Nessun rispetto per la personalità della figlia: condannati i genitori integralisti

Evidente la gravità dei fatti posti in essere dalla donna e dall’uomo, i quali hanno mostrato la totale mancanza di affectio familiaris, compiendo una inaccettabile serie di comportamenti denigratori in danno della figlia

Se l’integralismo religioso dei genitori non rispetta minimamente la personalità della figlia – ancora minorenne –, allora è legittima la condanna di mamma e papà per il reato di maltrattamenti.
Questa la prospettiva tracciata dai giudici (sentenza numero 37806 del 20 novembre 2025 della Cassazione), chiamati a prendere in esame l’incubo vissuto tra le mura domestiche da una ragazzina preda dell’integralismo religioso dei genitori, entrambi musulmani.
Scenario della vicenda è la provincia lombarda. A dare il ‘la’ agli accertamenti delle forze dell’ordine, accertamenti che poi faranno finire sotto processo un uomo e una donna, è la telefonata fatta da una ragazzina al ‘Telefono Azzurro’, telefonata in cui chiede aiuto all’operatore, riportando l’incubo da lei vissuto tra le mura domestiche a causa dell’integralismo religioso della madre e del padre, entrambi musulmani.
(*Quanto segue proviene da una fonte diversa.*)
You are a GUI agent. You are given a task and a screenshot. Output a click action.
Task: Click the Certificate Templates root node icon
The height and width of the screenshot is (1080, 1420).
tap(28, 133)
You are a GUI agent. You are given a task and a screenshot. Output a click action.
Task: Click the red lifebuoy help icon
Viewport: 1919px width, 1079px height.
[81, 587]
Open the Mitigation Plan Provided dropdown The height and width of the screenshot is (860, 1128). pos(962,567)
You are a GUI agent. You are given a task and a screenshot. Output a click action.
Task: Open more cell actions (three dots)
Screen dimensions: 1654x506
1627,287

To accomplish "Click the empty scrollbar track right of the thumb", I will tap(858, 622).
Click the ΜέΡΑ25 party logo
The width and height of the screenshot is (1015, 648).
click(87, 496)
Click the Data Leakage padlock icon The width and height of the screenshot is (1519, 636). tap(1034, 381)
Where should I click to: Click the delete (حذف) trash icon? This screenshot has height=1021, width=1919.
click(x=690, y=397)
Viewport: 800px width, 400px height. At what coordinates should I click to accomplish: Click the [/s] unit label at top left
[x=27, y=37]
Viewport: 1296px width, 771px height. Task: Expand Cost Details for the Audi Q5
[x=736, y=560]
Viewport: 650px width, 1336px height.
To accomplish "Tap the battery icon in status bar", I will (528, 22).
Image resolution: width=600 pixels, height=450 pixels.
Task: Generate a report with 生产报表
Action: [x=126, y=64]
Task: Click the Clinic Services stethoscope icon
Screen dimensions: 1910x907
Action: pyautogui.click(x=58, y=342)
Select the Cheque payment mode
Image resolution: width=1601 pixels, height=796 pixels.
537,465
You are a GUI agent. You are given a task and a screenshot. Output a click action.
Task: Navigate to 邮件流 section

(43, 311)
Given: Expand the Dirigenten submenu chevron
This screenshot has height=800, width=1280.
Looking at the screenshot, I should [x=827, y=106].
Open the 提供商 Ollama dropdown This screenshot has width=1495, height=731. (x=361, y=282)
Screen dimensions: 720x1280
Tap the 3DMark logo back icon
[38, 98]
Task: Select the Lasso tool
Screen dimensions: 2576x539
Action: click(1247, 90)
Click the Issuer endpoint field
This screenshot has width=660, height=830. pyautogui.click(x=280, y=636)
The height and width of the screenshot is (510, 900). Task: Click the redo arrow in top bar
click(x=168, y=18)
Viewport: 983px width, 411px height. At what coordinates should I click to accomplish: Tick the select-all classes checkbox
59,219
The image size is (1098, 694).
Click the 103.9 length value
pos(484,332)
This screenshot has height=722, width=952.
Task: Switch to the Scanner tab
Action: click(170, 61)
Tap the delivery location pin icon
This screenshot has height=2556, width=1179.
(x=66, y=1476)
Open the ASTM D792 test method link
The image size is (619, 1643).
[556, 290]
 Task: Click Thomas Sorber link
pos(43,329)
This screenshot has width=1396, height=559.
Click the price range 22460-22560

I racconti fatti dalla ragazzina sono sufficienti non solo per ottenere l’intervento dei ‘Servizi Sociali’ e per allertare le forze dell’ordine ma anche, secondo i giudici di merito, per ritenere i due genitori colpevoli del reato di maltrattamenti in famiglia ai danni della figlia, arrivata addirittura a spingersi, a causa dell’incubo vissuto tra le mura domestiche, ad atti di autolesionismo.
A chiudere il cerchio, respingendo le obiezioni sollevate dai due genitori, provvedono i giudici di Cassazione, sancendone in via definitiva la condanna per il reato di maltrattamenti in famiglia.
Decisivo il riferimento alla attendibilità della persona offesa. Su questo fronte vanno valorizzate, secondo i giudici, le prime dichiarazioni, del tutto spontanee della ragazzina, dichiarazioni veicolate al ‘Telefono Azzurro’, cui aveva chiesto aiuto. Non a caso, gli operatori telefonici hanno trascritto il contenuto della conversazione e, su autorizzazione della minore, hanno contattato i ‘Servizi Sociali’, innescando il procedimento che ha portato, in tempi brevissimi, al decreto di affidamento della ragazzina agli stessi ‘Servizi Sociali’, avendo ritenuto, i giudici, concreto e attuale il pericolo che il padre volesse mandare in Egitto la figlia e non farla più tornare in Italia.
A fronte dell’allarme lanciato al ‘Telefono Azzurro’, la ragazzina non ha mai ampliato la narrazione, che è rimasta costante nel nucleo centrale (sia nel corso della prima conversazione telefonica avuta con gli operatori del ‘Telefono Azzurro’, sia in sede di sommarie informazioni, sia, infine, in sede di incidente probatorio), e, annotano i magistrati di Cassazione, dalle sue dichiarazioni emergono la difficoltà di vivere in una famiglia musulmana integralista, le vessazioni continue subite in quanto appartenente al genere femminile (venendo svilita con frasi del tipo “noi volevamo un maschio”), le minacce perché non sottostava agli ordini del padre, la prospettazione di essere portata in Egitto – dove avrebbe dovuto sposare il primo che capitava, così i genitori “si sarebbero tolti un peso” –, le percosse e le ingiurie, per motivi anche futili, quali il parlare con i compagni di classe o il riportare un brutto voto.
Per chiudere il cerchio, infine, i magistrati sottolineano la gravità dei fatti posti in essere dalla donna e dall’uomo, i quali hanno mostrato la totale mancanza di affectio familiaris, compiendo una inaccettabile serie di comportamenti denigratori in danno della figlia, la quale ha dovuto affrontare anni di vessazioni e si ritrova, ora, ad affrontare un futuro del tutto incerto, in assenza di figure familiari di riferimento e finanche dell’appoggio della comunità di origine. Nonostante ciò, però, i due genitori non hanno minimamente compreso il disvalore delle loro condotte, chiosano i giudici di Cassazione.